The issue that the current drug delivery systems used to reach a high drug concentration in the colon (large intestine) are frequently unreliable is addressed by COLOTAN.
The potential to optimize effectiveness and reduce adverse effects by administering the appropriate dosage at the appropriate location is the main benefit of directing medications to a particular location in the gastrointestinal (GI) tract. A significant amount of effort has been made over the last 20 years to develop delivery systems that target medications particularly to the colon to treat disorders like Crohn’s disease, ulcerative colitis or irritable bowel syndrome. Despite this, there are still no ideal systems that can consistently transport medication to the colon.

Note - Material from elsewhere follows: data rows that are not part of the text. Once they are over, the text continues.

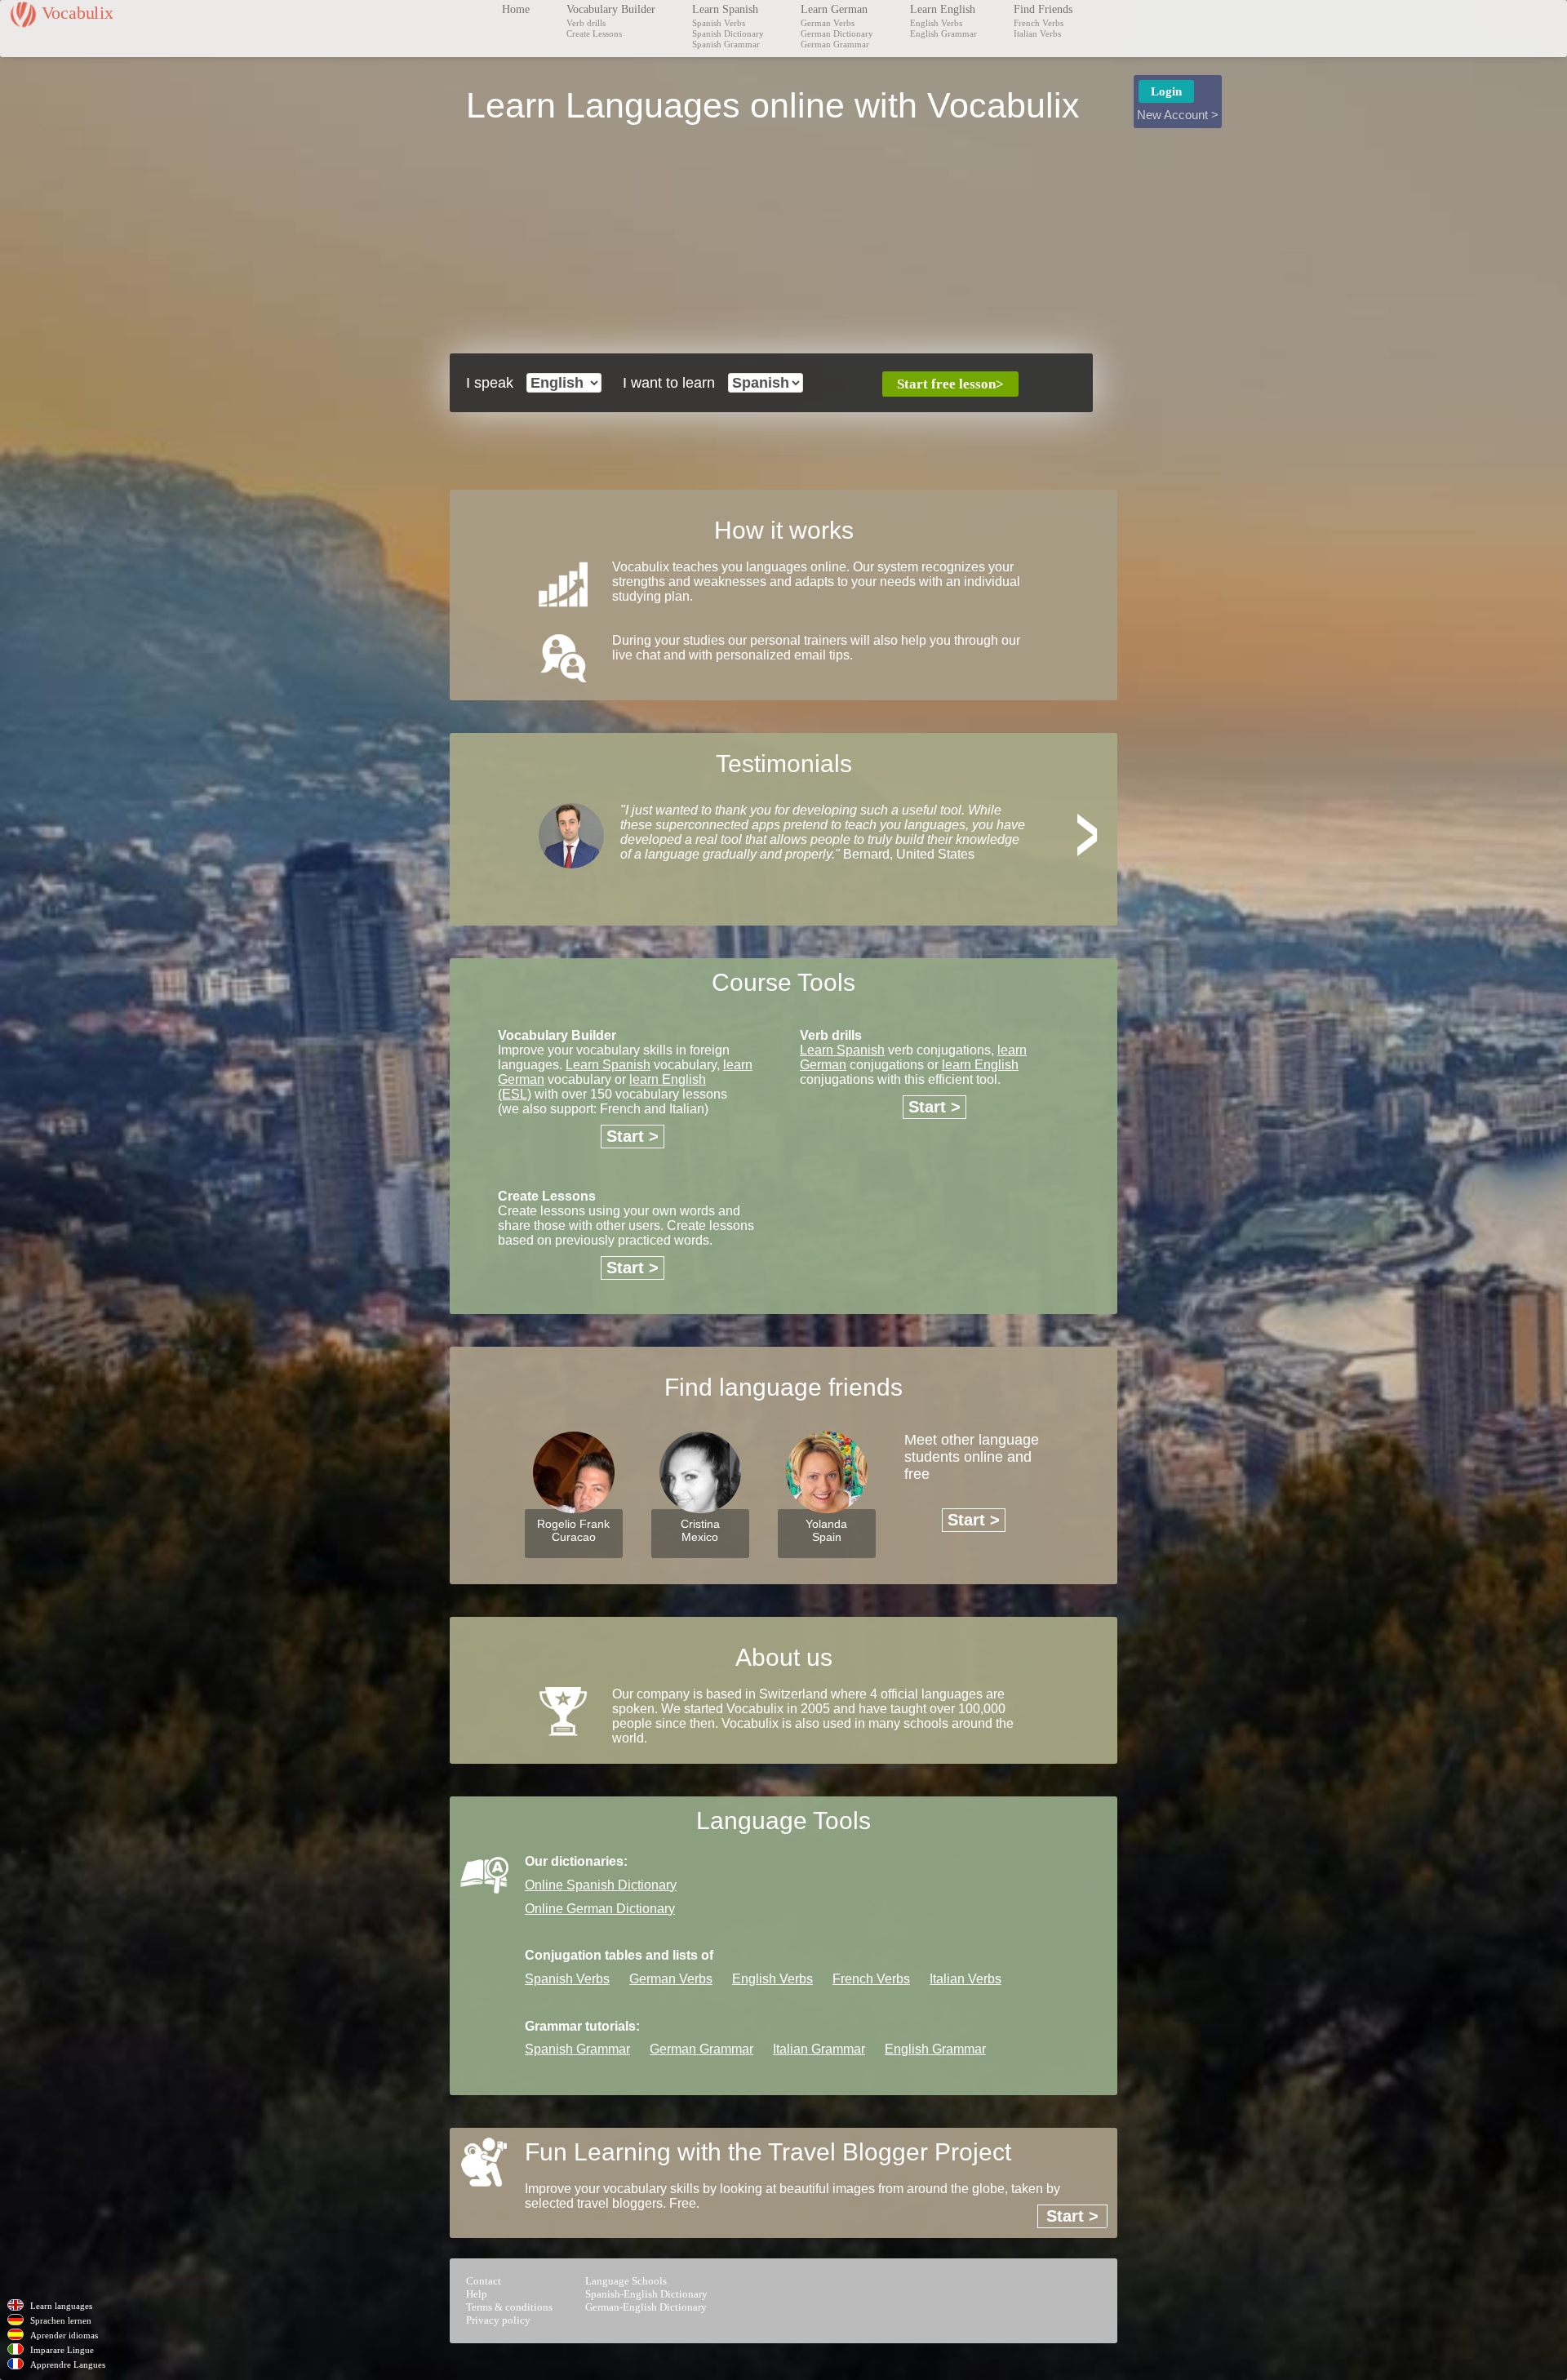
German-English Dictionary (646, 2307)
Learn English (942, 9)
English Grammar (943, 33)
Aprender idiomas (64, 2335)
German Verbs (828, 23)
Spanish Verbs (718, 23)
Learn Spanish (725, 9)
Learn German (834, 9)
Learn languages (61, 2306)
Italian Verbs (1037, 33)
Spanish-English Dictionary (646, 2294)
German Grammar (835, 44)
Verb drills (586, 23)
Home (516, 9)
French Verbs (1038, 23)
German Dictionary (837, 33)
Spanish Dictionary (728, 33)
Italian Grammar (819, 2049)
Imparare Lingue (62, 2350)
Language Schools (626, 2281)
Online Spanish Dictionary (601, 1885)
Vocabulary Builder (610, 9)
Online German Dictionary (600, 1909)
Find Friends (1043, 9)
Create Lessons (594, 33)
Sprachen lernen (60, 2320)
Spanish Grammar (726, 44)
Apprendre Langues (67, 2364)
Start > (632, 1136)
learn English (980, 1065)
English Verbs (936, 23)
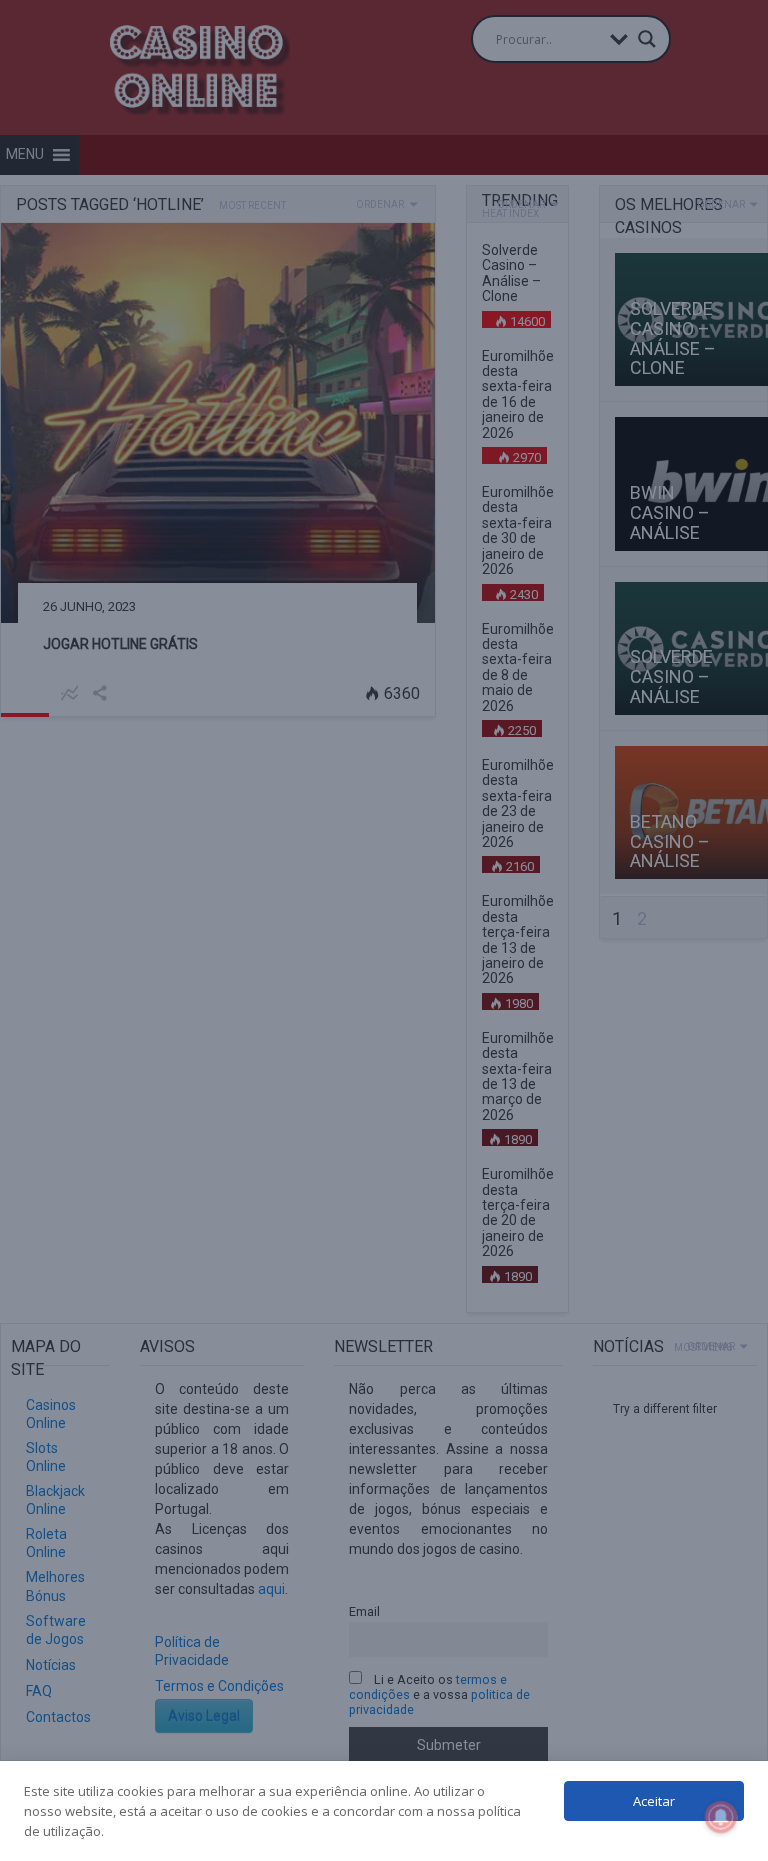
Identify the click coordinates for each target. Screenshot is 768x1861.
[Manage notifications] (721, 1817)
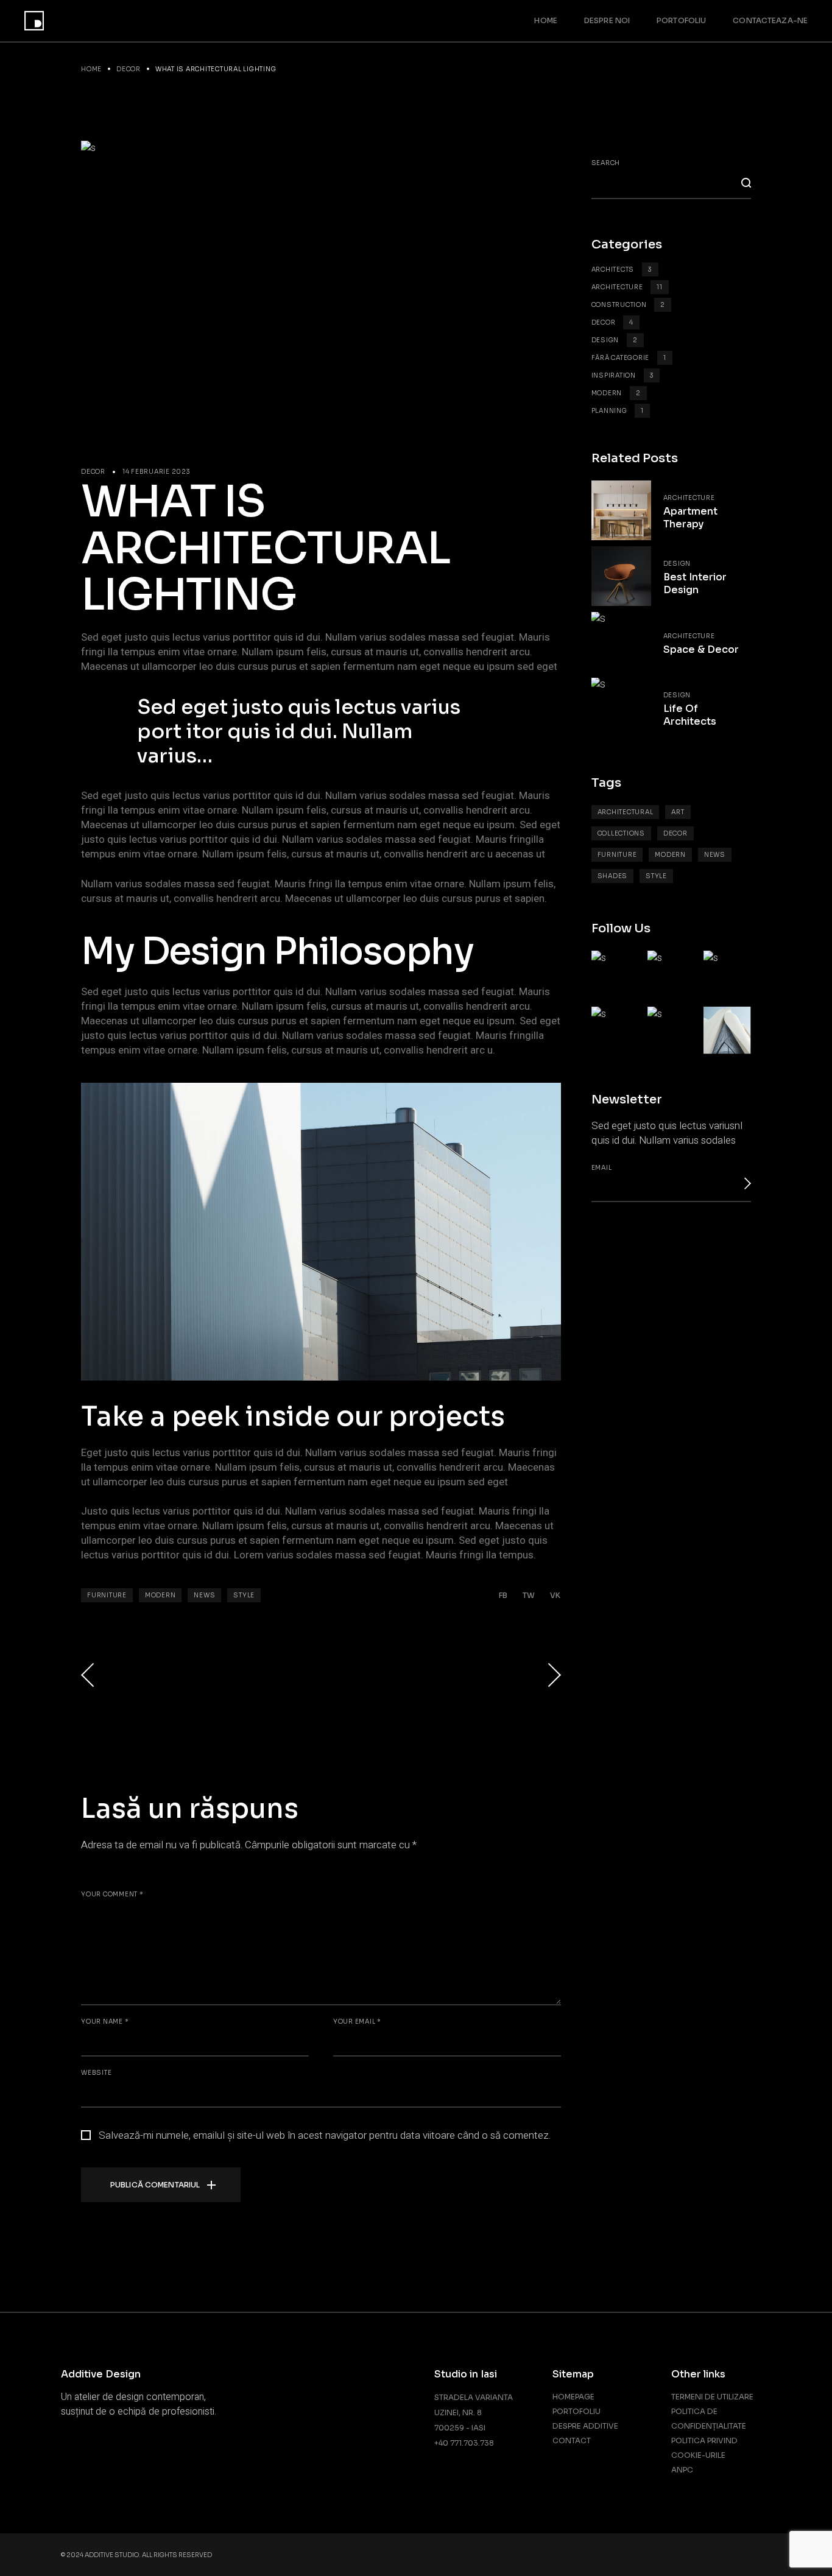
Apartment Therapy (690, 517)
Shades (613, 876)
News (204, 1595)
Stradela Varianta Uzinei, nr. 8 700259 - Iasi (473, 2412)
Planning (617, 411)
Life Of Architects (689, 715)
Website (96, 2073)
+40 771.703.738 (464, 2443)
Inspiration (622, 375)
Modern (160, 1595)
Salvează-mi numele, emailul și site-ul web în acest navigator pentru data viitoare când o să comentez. (325, 2135)
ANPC (682, 2469)
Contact (571, 2440)
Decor (128, 69)
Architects (621, 269)
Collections (621, 833)
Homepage (573, 2396)
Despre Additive (585, 2425)
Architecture (627, 287)
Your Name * (105, 2021)
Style (244, 1595)
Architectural (626, 812)
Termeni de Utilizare (712, 2396)
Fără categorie (628, 358)
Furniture (107, 1595)
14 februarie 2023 (156, 472)
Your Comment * (112, 1894)
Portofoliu (576, 2411)
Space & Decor (701, 649)
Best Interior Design (695, 583)
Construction (628, 305)
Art (677, 812)
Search (606, 163)
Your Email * (357, 2021)
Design (614, 340)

Understanding the colonic environment and the behavior of the drug and formulation is essential for the best possible distribution and activity of medications to and inside the colon. The absence of meaningful drug absorption data and the poor forecasts of colonic absorption have made it difficult to build colon-targeting formulations.
The events that take place in the colon and lower small intestine are not yet completely taken into consideration by the in vitro absorption models that are now available. Similarly, physiology-based pharmacokinetic (PBPK) models for absorption prediction have emerged as a crucial instrument in both industrial and academic drug development. However, the colonic models created thus far are inefficient. Because of this, we can only confidently forecast plasma concentrations for medications that are absorbed in the upper gastrointestinal tract. In order to forecast drug efficacy in the colon more precisely, Colotan will enhance in vitro and in silico methods.
In order to effectively treat large intestine illnesses, Colotan addresses a topic of increasing medical and public concern: achieving a high enough medication concentration in the colon. In recent years, colon-targeted medication delivery systems have drawn more attention due to the high prevalence of colon disorders in Europe, including ulcerative colitis and colorectal cancer. The FDA and EMA both urge research into precision medicine techniques, novel medication delivery methods, and new predictive tools.
Although COLOTAN will provide specialists for drug delivery and disposition in the large intestine, the general scientific knowledge and transferable abilities will be as useful in other drug development domains. They will have everything they need to lead and innovate the pharmaceutical sector in the future and significantly improve the health and economics of Europe.
The overall objective of COLOTAN is to give 13 PhD students advanced training to become specialists in gastrointestinal (patho)physiology, drug delivery, and drug disposition. This will help them target medications more effectively to the colon, improving the treatment of large intestine diseases, and equip them with the scientific and transferable skills they need. Due to a lack of knowledge about the activities that take place in the large intestine, current colon targeting formulations work inconsistently.